- **Extrait fourni**:

+ + +

En Italie, l'effectif des classes est abaissé lorsqu'elles accueillent des enfants porteurs de handicaps relativement sévères. Ces pratiques, qui existent dans certains pays, ont fait leurs preuves, mais ont toujours été mal perçues par le système français au nom du principe d'égalité. Toutefois, on a récemment touché au tabou des effectifs, notamment pour les cours préparatoires dans les zones d'éducation prioritaire, où les seuils de fermeture et d'ouverture de classes ont été abaissés. Il est clair que l'enseignant est plus disponible pour chaque élève lorsque l'effectif est moindre. Celui qui a besoin de davantage d'attention a plus de chance de l'obtenir lorsque l'enseignant n'est pas accaparé par un trop grand nombre d'élèves. La difficulté du métier d'enseignant est de faire simultanément du collectif et du singulier. Il faut entraîner les enfants à vivre ensemble et leur donner l'expérience de la collaboration et de l'apprentissage en commun, tout en étant attentif aux difficultés de chacun. Il faut différencier son intervention pour que ceux qui ont besoin d'un peu plus d'aide et d'attention puissent trouver satisfaction dans cet enseignement.

+ + +

- **Lignes enregistrées**:
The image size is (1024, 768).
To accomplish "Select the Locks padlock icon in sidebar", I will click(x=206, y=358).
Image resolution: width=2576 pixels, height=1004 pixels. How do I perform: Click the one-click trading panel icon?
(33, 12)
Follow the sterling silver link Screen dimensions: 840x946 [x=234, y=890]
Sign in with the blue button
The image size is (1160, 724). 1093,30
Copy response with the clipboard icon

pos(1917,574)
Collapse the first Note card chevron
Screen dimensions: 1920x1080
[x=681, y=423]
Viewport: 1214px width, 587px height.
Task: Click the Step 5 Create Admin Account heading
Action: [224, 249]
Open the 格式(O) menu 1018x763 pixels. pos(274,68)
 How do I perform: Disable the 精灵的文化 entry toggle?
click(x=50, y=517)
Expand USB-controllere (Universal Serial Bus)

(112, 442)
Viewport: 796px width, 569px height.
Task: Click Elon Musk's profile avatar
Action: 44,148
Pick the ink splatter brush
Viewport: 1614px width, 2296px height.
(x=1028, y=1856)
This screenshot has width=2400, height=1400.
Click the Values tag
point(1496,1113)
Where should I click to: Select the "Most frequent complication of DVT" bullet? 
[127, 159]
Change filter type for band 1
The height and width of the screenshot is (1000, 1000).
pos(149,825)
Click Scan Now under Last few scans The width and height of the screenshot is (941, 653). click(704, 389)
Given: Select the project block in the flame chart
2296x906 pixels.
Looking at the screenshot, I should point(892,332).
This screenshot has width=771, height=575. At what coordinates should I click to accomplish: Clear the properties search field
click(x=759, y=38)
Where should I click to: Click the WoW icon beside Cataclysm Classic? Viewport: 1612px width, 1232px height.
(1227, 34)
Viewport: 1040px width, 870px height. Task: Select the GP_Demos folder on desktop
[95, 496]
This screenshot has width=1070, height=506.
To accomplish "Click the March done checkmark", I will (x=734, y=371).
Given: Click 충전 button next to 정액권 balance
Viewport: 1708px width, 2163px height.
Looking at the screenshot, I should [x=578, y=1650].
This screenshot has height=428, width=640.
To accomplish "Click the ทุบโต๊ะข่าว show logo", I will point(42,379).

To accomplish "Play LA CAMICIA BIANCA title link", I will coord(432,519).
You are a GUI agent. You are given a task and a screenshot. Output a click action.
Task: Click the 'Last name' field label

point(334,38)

+ + +

- **Consigne A**:
Répondez aux questions suivantes sur l'extrait fourni :
(i) Dans quel pays l'effectif des classes est-il abaissé lorsqu'elles accueillent des enfants porteurs de handicaps relativement sévères ?
(ii) Pour quelles classes les seuils de fermeture et d'ouverture ont-ils été abaissés ?
(iii) En quoi consiste la difficulté du métier d'enseignant ?
- **Consigne B**:
Relevez chaque ligne de la liste qui contient la chaîne « perform ».

- **Réponse complète A**:
(i) En Italie.
(ii) Les cours préparatoires dans les zones d'éducation prioritaire.
(iii) Faire simultanément du collectif et du singulier.

- **Réponse complète B**:
Image resolution: width=2576 pixels, height=1004 pixels. How do I perform: Click the one-click trading panel icon?
 How do I perform: Disable the 精灵的文化 entry toggle?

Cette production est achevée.